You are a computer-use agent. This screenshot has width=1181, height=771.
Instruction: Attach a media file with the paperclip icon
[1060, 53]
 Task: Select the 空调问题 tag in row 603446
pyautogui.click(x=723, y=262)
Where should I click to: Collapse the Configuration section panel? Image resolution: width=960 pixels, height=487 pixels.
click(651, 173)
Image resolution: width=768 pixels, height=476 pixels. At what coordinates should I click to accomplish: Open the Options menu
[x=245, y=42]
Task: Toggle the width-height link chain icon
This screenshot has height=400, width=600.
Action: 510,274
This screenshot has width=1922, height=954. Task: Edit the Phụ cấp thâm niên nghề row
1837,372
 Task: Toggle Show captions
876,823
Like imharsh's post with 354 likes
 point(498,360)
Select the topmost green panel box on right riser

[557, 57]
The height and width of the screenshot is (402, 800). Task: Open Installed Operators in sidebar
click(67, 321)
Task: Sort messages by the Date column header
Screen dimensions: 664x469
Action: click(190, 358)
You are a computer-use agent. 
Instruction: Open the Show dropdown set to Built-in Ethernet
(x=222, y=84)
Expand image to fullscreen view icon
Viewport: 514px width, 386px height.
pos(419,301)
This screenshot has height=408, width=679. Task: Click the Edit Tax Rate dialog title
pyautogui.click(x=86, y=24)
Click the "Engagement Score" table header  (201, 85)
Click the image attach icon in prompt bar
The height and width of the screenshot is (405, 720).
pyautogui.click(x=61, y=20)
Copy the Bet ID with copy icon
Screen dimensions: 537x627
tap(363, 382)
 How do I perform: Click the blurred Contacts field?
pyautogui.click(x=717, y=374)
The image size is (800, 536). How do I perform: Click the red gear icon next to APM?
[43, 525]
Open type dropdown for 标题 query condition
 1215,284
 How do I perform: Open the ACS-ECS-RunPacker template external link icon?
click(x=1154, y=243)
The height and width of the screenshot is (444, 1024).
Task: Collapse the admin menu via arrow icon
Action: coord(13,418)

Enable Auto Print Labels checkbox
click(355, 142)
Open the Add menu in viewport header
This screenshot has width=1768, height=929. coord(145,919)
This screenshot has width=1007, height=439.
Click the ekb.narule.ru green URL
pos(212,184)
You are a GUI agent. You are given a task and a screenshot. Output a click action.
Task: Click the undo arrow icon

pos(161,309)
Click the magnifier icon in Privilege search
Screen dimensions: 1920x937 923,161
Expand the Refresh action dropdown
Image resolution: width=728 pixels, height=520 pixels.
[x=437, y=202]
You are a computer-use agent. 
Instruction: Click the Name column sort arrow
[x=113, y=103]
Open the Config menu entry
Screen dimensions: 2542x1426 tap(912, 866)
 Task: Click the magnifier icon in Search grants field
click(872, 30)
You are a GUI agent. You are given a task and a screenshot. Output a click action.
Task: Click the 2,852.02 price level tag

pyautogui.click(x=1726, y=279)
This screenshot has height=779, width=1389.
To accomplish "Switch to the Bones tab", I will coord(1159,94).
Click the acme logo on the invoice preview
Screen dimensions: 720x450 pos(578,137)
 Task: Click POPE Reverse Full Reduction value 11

════

Give back the material in full, word for word.

You are a computer-use agent. This screenshot has width=1181, height=771.
Instruction: Attach a media file with the paperclip icon
[1060, 53]
 Task: Select the 空调问题 tag in row 603446
pyautogui.click(x=723, y=262)
Where should I click to: Collapse the Configuration section panel? Image resolution: width=960 pixels, height=487 pixels.
click(651, 173)
Image resolution: width=768 pixels, height=476 pixels. At what coordinates should I click to accomplish: Open the Options menu
[x=245, y=42]
Task: Toggle the width-height link chain icon
This screenshot has height=400, width=600.
Action: 510,274
This screenshot has width=1922, height=954. Task: Edit the Phụ cấp thâm niên nghề row
1837,372
 Task: Toggle Show captions
876,823
Like imharsh's post with 354 likes
 point(498,360)
Select the topmost green panel box on right riser

[557, 57]
The height and width of the screenshot is (402, 800). Task: Open Installed Operators in sidebar
click(67, 321)
Task: Sort messages by the Date column header
Screen dimensions: 664x469
Action: click(190, 358)
You are a computer-use agent. 
Instruction: Open the Show dropdown set to Built-in Ethernet
(x=222, y=84)
Expand image to fullscreen view icon
Viewport: 514px width, 386px height.
pos(419,301)
This screenshot has height=408, width=679. Task: Click the Edit Tax Rate dialog title
pyautogui.click(x=86, y=24)
Click the "Engagement Score" table header  (201, 85)
Click the image attach icon in prompt bar
The height and width of the screenshot is (405, 720).
pyautogui.click(x=61, y=20)
Copy the Bet ID with copy icon
Screen dimensions: 537x627
tap(363, 382)
 How do I perform: Click the blurred Contacts field?
pyautogui.click(x=717, y=374)
The image size is (800, 536). How do I perform: Click the red gear icon next to APM?
[43, 525]
Open type dropdown for 标题 query condition
 1215,284
 How do I perform: Open the ACS-ECS-RunPacker template external link icon?
click(x=1154, y=243)
The height and width of the screenshot is (444, 1024).
Task: Collapse the admin menu via arrow icon
Action: coord(13,418)

Enable Auto Print Labels checkbox
click(355, 142)
Open the Add menu in viewport header
This screenshot has width=1768, height=929. coord(145,919)
This screenshot has width=1007, height=439.
Click the ekb.narule.ru green URL
pos(212,184)
You are a GUI agent. You are given a task and a screenshot. Output a click action.
Task: Click the undo arrow icon

pos(161,309)
Click the magnifier icon in Privilege search
Screen dimensions: 1920x937 923,161
Expand the Refresh action dropdown
Image resolution: width=728 pixels, height=520 pixels.
[x=437, y=202]
You are a computer-use agent. 
Instruction: Click the Name column sort arrow
[x=113, y=103]
Open the Config menu entry
Screen dimensions: 2542x1426 tap(912, 866)
 Task: Click the magnifier icon in Search grants field
click(872, 30)
You are a GUI agent. You are given a task and a screenshot. Output a click action.
Task: Click the 2,852.02 price level tag

pyautogui.click(x=1726, y=279)
This screenshot has height=779, width=1389.
To accomplish "Switch to the Bones tab", I will coord(1159,94).
Click the acme logo on the invoice preview
Screen dimensions: 720x450 pos(578,137)
 Task: Click POPE Reverse Full Reduction value 11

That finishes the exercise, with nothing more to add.